Now I didn’t qualify that statement by noting that it’s not a "we" mentality yet. Mr. DD is still spinning. Not so much from the miscarriage, but from watching me go on the craziest ride he’s ever seen. It wasn’t the typical metaphorical roller-coaster; it was an emotional bungee cord ride like the one that’s on top of the Las V3gas Strat0sph3re. Egad, it makes me nauseas just thinking about it.

He’s back on the sidelines suggesting we should go back to just trying on our own again. I squelched that suggestion without blinking. We’ve been there, done that. Between May and October, I kept hoping we could be that couple, the ones who try after a couple failed IVFs and get pregnant because there is less stress? Pfft. Unfortunately, we no longer have the luxury of time. Wolf was supposed to be my 40th Birthday present to myself with her due date just a couple weeks before my birthday.

When I was 38, I told myself I was done trying when I turned 40 because it seemed so far away and the goal seemed so obtainable. I was optimistic. And now I’ve decided no one or nothing is turning me into a quitter. I’m no longer optimistic, per se, but I’m feeling a little bit like Rocky Balboa in his first movie (you know, the good one). Ha ha! I just realized I made an subconscious connection to my blog title! Man, it’s a good day.
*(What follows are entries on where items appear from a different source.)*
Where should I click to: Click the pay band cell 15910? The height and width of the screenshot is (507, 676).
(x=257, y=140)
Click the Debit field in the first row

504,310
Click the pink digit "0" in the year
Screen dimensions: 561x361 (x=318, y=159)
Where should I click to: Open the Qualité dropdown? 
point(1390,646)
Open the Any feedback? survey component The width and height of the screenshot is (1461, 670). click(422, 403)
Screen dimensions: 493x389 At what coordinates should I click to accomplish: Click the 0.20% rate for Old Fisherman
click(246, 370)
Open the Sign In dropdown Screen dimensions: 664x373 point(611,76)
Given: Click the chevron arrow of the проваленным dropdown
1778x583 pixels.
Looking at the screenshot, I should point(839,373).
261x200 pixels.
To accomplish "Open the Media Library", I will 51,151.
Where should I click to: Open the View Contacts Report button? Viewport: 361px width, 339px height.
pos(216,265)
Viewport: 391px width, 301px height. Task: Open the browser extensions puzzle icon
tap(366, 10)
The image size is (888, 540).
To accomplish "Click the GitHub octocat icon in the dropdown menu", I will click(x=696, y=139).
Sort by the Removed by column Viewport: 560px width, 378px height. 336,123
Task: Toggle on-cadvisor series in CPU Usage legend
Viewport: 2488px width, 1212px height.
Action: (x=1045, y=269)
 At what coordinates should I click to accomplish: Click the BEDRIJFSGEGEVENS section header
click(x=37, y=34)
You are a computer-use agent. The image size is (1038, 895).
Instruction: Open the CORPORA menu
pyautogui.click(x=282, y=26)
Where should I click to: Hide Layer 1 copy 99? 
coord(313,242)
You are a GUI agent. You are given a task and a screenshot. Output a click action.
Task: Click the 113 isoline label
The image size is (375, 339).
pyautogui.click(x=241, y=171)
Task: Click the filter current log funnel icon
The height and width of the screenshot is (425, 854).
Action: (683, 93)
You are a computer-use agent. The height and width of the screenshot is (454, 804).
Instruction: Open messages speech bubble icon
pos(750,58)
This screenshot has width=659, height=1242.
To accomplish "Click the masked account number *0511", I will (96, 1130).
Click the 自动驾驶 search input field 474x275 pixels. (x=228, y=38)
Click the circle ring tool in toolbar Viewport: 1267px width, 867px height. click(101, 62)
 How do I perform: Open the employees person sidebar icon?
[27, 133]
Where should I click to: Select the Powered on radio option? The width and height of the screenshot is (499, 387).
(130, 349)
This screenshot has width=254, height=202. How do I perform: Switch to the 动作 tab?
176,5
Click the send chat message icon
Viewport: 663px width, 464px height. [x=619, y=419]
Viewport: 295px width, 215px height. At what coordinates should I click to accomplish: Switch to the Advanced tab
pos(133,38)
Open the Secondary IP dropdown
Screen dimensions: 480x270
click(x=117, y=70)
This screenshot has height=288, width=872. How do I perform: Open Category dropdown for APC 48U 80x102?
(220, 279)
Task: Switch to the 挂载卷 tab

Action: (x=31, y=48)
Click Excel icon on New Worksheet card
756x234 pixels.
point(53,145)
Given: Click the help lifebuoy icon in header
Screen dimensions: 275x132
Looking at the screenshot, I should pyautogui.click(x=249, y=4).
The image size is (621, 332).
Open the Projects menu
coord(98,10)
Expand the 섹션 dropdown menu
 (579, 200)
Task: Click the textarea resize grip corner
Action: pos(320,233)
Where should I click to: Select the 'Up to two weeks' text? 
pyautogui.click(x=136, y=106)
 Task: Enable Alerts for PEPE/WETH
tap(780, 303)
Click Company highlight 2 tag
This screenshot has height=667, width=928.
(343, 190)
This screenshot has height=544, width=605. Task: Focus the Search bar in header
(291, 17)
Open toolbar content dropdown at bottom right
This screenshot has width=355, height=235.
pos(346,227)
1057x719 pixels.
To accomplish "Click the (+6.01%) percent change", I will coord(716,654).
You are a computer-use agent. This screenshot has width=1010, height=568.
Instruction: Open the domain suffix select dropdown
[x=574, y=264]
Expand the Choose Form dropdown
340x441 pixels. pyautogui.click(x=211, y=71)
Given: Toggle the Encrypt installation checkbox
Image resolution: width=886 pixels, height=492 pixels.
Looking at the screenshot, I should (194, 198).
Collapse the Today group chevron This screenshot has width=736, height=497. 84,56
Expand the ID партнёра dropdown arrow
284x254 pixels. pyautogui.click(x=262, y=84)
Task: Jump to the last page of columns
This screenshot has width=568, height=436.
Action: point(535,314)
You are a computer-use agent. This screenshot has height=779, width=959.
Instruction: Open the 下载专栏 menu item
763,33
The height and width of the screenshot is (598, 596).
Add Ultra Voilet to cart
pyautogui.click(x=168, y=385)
I also called the agency to follow-up on my email for adoption information. I just got an email back from them about what the next step might be (attending a sharing meeting and the next one is not until February! *sob*).

I know there are some who think that if I was going to be serious about adoption, I should probably give up on ttc, but I’m won’t. If we should get so lucky as to get pregnant and be matched at the same time, I will consider my self doubly "blessed" for pushing through the pain (I quote the blessed because of my personal issue I have right now with the religious connotations the word holds).

Congratulations to two of my favorite writers (the term "blogger" does not do their immeasurable talents justice), who also pushed through the pain of NaBloPoMo : Alexa at Flotsam, and Schmutzie at Milk Money or Not (who by the way is up for Best Blog in the 2006 Canadian Blog Awards, and even if you don’t read her – which you should – go place your vote for her. The link is on her recent post. Actually it’s been on all of her posts as she shamelessly self-promotes.). They are both equally amazing in completely different ways.

I have over 15 addresses of blogging friends who I am exchanging holiday cards with. That knowledge in itself makes my heart do a little skip of happiness. Keep in mind that the exchange is just between me and "you", and I will keep your personal information locked away for my own private blackmailing purposes safekeeping.

One last thing (finally!), my next post is something special that I’ve been working on through slideroll. I’m warning you ahead of time that it will contain an ultrasound picture and a belly shot, not to mention several pictures of one very special little guy in my life.